Igual ataque de realismo não parece estar acontecendo no rico Estado de São Paulo, que hoje conta com três inimigos: a CUT, o porto de Santos e o ranço estatizante do governo Covas. A agressividade confrontacionista da CUT está provocando a desindustrialização do ABC paulista e leva o investidor estrangeiro a optar por Minas Gerais ou pelo Rio de Janeiro. O porto de Santos disputa o campeonato internacional da ineficiência portuária e é considerado uma ameaça à navegação mundial. O ranço estatizante de Mário Covas, que já se revelara na Constituinte de 1988, não só impede a privatização do Banespa como garante a inviabilidade fiscal do Estado, cujo gigantesco endividamento só pode ser equacionado com maciça liquidação do patrimônio.
As soluções propostas para a crise do Banespa só poderiam ter sido concebidas por inimigos da privatização. Segundo a primeira versão, os capitais privados seriam chamados a participar, permanecendo entretanto o controle nas mãos do Estado, associado ao funcionalismo, a fim de preservar para o banco uma função social! Na segunda versão, metade da dívida seria refinanciada internacionalmente (perspectiva irrealista) e metade pela entrega de propriedades que transformariam o Bacen numa grande imobiliária ou numa pequena Infraero. A solução mais realista, que seria o pagamento em ações de estatais vendáveis (Cesp, Eletropaulo, Comgás, Sabesp) não foi sequer aventada.
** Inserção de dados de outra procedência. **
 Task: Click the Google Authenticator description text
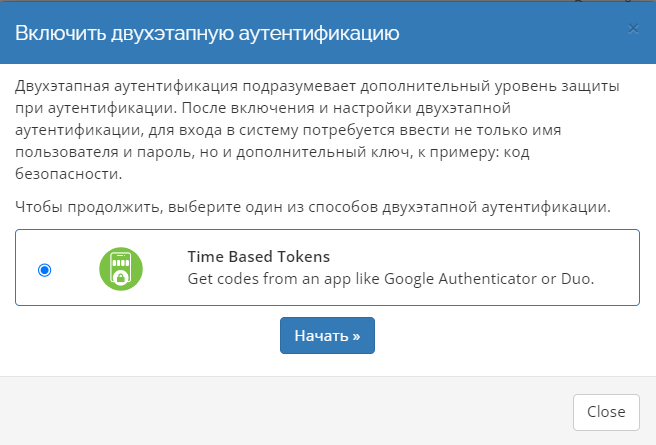[391, 278]
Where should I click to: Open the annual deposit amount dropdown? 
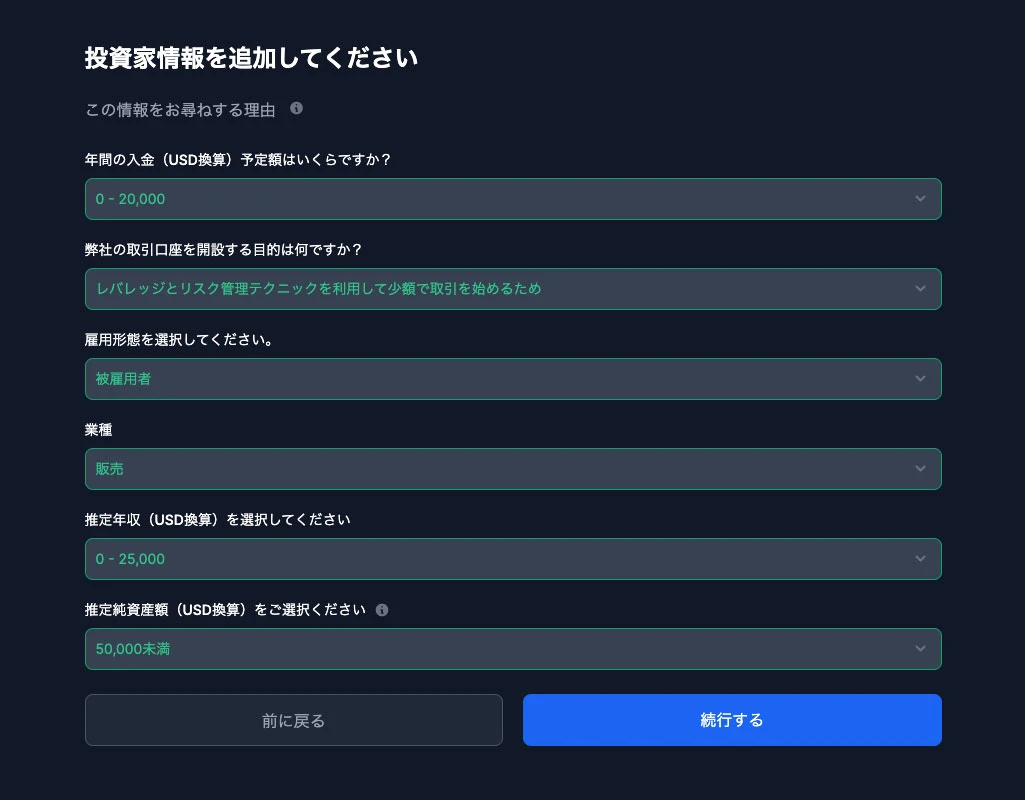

Tal como formulada, a proposta Covas para reestadualização do Banespa é um exercício de força política e não de razão econômica. Sua aceitação destruiria a autoridade do governo Fernando Henrique para enfrentar os demais Estados inadimplentes.
Além de gerar ceticismo quanto à firmeza de nossa política de privatização, levando de cambulhada a respeitabilidade do Banco Central como xerife da moeda...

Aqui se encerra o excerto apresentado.